++++ SUPPLIED MATERIAL

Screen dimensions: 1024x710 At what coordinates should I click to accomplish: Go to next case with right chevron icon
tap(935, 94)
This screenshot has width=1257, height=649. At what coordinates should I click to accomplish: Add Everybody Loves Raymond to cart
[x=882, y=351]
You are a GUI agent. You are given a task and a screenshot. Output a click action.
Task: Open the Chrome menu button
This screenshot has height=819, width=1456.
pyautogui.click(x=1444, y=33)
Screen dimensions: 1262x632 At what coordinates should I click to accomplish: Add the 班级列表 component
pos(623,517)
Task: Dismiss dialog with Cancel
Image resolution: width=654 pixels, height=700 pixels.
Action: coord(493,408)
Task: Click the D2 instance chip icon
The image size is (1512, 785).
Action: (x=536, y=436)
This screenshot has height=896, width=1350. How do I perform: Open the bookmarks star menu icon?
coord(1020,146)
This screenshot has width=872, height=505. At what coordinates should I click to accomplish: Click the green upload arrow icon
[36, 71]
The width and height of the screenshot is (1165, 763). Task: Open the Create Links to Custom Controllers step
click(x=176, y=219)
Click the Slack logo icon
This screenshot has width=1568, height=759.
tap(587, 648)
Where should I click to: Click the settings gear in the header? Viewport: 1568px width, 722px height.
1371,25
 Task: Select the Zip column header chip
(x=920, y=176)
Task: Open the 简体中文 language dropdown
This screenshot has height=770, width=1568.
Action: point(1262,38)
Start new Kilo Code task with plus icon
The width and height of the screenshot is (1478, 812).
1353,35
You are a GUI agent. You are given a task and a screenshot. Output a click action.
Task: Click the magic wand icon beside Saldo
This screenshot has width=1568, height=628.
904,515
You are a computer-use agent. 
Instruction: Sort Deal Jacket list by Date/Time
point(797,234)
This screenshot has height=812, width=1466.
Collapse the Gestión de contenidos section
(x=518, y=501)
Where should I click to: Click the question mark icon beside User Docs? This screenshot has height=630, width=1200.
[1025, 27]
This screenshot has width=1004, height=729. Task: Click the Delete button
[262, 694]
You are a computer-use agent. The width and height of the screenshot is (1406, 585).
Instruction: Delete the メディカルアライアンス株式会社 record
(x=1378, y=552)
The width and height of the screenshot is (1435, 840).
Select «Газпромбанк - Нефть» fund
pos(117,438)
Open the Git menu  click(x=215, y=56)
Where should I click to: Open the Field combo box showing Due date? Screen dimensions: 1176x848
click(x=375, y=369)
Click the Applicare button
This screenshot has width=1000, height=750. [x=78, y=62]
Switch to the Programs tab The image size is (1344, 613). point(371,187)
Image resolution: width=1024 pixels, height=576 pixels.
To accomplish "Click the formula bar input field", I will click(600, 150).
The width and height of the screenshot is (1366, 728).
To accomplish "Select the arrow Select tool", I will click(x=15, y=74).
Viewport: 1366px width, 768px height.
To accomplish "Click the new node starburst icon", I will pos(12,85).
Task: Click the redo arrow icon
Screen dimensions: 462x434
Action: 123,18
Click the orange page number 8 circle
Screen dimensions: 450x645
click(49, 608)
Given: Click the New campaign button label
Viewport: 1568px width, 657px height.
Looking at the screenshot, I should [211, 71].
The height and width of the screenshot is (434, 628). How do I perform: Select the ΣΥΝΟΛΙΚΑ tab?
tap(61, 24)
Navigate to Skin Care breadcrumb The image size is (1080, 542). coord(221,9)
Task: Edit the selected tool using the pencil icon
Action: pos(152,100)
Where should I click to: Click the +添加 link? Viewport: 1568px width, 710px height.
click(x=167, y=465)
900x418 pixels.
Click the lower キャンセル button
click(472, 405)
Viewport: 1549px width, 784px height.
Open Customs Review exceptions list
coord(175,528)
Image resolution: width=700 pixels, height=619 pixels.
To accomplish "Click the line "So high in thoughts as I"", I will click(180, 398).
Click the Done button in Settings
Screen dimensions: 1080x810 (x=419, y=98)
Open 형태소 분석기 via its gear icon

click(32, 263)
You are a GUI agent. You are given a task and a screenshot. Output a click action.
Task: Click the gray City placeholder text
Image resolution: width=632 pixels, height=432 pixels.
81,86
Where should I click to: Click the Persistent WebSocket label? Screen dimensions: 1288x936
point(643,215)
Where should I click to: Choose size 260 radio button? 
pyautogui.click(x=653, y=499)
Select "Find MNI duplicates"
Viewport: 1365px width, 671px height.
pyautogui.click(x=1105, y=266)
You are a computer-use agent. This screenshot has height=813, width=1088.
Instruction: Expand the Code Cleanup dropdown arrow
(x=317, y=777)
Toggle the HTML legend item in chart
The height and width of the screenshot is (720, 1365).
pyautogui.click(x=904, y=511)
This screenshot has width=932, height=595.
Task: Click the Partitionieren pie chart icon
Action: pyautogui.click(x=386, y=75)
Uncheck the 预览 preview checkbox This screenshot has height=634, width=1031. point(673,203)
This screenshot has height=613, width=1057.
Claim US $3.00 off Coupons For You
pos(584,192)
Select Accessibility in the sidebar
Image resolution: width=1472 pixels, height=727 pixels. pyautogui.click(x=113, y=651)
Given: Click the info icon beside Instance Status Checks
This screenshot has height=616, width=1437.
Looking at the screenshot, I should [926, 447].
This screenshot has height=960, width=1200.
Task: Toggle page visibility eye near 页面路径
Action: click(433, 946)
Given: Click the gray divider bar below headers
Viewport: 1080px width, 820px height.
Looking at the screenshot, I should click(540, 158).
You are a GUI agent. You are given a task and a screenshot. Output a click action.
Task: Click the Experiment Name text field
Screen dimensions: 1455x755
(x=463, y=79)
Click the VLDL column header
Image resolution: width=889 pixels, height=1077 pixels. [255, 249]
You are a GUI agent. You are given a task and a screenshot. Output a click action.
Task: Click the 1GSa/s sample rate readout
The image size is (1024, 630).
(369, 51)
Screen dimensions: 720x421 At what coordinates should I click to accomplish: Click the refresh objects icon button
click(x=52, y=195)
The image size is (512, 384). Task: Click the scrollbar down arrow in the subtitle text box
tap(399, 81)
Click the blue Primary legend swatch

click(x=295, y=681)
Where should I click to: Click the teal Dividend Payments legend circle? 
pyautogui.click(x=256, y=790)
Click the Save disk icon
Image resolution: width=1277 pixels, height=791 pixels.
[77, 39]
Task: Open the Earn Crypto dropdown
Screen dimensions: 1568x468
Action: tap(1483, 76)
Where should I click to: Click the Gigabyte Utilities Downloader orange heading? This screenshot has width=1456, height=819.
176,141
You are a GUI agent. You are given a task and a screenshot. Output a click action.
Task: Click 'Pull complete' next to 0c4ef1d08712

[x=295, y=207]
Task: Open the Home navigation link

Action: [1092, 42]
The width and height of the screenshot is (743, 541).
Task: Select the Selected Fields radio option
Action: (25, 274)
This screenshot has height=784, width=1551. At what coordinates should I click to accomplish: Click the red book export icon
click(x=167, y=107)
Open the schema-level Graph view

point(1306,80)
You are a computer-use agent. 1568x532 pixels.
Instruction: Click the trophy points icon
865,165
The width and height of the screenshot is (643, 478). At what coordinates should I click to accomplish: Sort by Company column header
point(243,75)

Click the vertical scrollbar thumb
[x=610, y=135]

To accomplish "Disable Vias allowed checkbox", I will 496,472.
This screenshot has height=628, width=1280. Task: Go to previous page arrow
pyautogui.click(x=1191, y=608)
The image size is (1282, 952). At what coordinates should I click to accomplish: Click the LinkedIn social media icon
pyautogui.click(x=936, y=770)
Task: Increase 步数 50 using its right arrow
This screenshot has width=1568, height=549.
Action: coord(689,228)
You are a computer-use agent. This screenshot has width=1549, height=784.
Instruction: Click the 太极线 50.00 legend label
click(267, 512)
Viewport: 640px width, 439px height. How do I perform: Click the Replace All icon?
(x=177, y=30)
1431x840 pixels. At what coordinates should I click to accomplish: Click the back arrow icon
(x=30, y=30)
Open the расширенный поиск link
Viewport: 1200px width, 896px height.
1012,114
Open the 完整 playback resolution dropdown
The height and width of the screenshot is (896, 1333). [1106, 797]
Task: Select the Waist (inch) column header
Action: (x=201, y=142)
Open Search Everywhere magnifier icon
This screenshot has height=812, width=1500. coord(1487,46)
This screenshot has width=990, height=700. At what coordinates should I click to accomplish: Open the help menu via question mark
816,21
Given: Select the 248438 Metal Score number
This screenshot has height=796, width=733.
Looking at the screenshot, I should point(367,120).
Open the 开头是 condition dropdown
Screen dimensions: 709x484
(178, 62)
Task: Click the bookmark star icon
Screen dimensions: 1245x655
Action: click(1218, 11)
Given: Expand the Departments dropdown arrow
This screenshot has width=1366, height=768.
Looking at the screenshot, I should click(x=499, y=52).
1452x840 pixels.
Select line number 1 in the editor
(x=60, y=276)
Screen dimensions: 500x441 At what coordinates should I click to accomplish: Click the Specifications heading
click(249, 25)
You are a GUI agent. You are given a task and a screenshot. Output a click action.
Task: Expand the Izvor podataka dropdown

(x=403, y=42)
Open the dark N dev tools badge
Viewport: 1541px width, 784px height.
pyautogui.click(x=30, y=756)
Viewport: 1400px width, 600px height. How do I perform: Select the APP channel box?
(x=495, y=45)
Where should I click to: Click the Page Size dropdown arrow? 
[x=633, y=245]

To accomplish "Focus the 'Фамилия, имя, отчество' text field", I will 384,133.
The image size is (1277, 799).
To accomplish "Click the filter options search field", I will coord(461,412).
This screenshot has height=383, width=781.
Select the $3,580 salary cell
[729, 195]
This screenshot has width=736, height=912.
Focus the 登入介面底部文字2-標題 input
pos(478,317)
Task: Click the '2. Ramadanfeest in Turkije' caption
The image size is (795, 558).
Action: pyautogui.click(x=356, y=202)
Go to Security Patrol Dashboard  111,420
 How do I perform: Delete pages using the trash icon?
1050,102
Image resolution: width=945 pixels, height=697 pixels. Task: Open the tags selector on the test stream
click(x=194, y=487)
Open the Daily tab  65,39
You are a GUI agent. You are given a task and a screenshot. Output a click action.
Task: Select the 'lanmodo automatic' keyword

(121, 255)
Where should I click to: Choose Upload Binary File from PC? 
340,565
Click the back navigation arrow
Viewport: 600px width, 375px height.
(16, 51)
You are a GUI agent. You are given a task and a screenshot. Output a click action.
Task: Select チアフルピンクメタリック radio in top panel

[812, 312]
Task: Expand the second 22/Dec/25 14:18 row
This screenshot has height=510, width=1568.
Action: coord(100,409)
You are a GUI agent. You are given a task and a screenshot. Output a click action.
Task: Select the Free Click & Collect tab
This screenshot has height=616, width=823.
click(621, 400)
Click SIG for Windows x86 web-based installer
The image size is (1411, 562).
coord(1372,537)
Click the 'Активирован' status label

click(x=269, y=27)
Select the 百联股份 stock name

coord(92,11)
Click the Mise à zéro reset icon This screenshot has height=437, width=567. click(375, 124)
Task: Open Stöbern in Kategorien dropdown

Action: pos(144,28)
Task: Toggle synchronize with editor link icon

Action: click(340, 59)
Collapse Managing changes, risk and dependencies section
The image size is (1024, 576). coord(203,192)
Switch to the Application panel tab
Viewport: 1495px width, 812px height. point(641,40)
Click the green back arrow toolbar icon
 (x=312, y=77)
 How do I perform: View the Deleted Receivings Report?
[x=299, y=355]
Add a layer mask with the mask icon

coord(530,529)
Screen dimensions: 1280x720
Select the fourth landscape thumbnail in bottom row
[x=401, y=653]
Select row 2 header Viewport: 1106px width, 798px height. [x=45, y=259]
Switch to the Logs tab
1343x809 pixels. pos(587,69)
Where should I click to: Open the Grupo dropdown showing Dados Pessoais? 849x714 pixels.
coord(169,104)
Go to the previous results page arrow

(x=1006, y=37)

++++++++

■ **TO DO**: Pull out every line of the material above that contains the word "Choose".

■ **EXPECTED ANSWER**:
Where should I click to: Choose size 260 radio button? 
Where should I click to: Choose Upload Binary File from PC? 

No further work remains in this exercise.